No novices to the industry, Robles, his father Salvador Robles, Sr. and a partner, Daniel Valasco, are known for such culinary destinations as Mazatlán in Bend and Redmond and Ixtapa, which has multiple locations throughout Oregon — all of which “have done very well.” Their most recent joint venture, Mazatlán Grill in Klamath Falls, garners reviews such as “highly recommend” and “everything was absolutely wonderful.”

When the men began scouting for an additional site in Bend, according to Robles, Jr., their real estate broker suggested looking in other Central Oregon towns, including La Pine. “We were impressed with all the construction going on here, and decided that the numbers made sense. We have great expectations.”

As well as plans for exterior refinements and interior renovations such as “all new tables, booths, paint and décor. We hope to add an outdoor patio with seating sometime next year, and will be creating new jobs that will benefit the local economy.”

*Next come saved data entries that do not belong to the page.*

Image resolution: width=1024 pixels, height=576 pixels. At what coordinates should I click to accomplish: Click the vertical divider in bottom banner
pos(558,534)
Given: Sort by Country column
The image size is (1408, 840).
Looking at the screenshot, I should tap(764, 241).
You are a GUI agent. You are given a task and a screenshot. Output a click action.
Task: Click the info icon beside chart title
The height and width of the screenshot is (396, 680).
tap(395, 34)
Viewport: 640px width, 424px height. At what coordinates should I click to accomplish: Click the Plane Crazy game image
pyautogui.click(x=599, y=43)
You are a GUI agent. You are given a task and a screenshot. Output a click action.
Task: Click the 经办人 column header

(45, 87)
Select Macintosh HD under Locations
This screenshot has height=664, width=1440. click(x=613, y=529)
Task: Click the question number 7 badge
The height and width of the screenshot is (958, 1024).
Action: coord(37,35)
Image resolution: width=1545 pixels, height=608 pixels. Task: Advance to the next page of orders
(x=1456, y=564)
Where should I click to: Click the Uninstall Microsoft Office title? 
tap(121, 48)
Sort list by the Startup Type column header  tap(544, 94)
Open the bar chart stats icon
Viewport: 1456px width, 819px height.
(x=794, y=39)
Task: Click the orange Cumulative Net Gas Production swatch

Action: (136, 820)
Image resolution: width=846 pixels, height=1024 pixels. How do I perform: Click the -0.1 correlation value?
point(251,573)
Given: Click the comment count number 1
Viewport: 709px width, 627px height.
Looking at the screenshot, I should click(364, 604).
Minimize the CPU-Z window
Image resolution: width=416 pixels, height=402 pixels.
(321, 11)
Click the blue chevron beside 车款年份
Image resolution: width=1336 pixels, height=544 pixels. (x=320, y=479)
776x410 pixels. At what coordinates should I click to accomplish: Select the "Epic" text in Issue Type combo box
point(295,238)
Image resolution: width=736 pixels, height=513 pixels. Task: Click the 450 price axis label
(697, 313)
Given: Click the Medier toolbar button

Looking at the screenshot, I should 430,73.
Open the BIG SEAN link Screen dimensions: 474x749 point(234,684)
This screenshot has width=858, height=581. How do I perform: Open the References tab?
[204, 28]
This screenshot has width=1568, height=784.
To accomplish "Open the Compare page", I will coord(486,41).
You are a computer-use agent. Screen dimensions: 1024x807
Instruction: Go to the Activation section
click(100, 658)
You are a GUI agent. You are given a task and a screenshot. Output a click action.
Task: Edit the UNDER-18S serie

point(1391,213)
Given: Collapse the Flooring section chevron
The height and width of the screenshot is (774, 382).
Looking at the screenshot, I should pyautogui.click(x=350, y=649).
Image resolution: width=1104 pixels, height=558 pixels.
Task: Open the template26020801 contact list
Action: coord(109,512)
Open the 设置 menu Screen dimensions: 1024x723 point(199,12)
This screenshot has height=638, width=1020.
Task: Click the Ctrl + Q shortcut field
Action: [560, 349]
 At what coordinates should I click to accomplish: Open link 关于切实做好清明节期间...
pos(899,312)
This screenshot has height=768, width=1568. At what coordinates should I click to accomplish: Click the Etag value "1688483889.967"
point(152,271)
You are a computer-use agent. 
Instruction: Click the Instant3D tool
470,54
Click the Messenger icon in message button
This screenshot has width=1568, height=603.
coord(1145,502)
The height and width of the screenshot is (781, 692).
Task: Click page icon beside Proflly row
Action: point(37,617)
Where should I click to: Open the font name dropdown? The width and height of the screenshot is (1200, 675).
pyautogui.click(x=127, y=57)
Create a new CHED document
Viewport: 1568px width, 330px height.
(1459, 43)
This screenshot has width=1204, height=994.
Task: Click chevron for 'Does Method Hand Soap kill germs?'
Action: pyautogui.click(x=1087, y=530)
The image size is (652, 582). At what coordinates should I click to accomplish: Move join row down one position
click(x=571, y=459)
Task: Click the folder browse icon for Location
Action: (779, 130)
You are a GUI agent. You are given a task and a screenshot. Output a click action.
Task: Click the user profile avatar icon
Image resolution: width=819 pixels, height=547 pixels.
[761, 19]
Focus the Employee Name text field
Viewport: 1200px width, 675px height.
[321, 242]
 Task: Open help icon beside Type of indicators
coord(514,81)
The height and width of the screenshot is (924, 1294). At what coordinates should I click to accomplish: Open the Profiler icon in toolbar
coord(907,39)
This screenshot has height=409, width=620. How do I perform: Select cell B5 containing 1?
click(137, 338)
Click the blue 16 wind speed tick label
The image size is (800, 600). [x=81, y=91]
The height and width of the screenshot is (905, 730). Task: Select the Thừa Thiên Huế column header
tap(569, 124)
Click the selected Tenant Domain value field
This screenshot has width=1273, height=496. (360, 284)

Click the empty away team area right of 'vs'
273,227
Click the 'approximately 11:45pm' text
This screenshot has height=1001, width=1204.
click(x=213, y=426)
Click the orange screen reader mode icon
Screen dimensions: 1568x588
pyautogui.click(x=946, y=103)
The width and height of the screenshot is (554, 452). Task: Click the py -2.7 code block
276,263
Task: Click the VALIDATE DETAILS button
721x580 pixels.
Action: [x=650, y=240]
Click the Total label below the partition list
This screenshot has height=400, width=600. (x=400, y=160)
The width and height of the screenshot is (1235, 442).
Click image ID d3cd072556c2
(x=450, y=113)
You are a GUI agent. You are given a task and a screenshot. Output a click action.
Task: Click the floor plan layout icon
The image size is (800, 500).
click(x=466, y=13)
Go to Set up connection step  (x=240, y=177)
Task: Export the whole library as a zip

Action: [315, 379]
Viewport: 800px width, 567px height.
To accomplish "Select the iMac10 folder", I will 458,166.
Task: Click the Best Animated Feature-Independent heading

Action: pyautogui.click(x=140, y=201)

Robles, Jr. emphasized that, similar to their other locations, “we hope to become your friendly neighborhood Mexican restaurant, known for outstanding cuisine, excellent service and friendly staff.” However, he added, “Andale Andale will be a different style, offering a mix of our authentic traditional recipes with new ones that also incorporate the freshest ingredients possible.”

An example, fresh trompo tacos, are made with pork marinated in a combination of dried chilies, spices and pineapple that is then slowly cooked on a vertical rotisserie called a trompo (lit. ‘spinning top’) and sliced off as the outside is browned,

And, “although the specifics are still being developed,” the new restaurant will also serve breakfast, one example being breakfast burritos (with ingredients that generally include eggs, potatoes, meat, onions, salsa and cheese wrapped in a tortilla).

“As with our other restaurants,” noted Robles, Jr., “our menu will continually be changing. We listen to customers to determine what they favor — we always want to integrate into the fabric of the community.”

The “labor of love” that goes into creating the cuisine for which Mazatlán and Ixtapa are noted extends to the commitment of the three men to the restaurant field itself. “As with any industry, you always face challenges,” said Robles, Jr., “which in our case is primarily vacillating food prices. We never know what items are going to go up in cost — it depends what happens to the supply chain, and I don’t see any break in sight.

“You have to go with your gut instinct, keep a cool, level head and stay focused,” he continued, “but it’s a rewarding business, and well worth it.”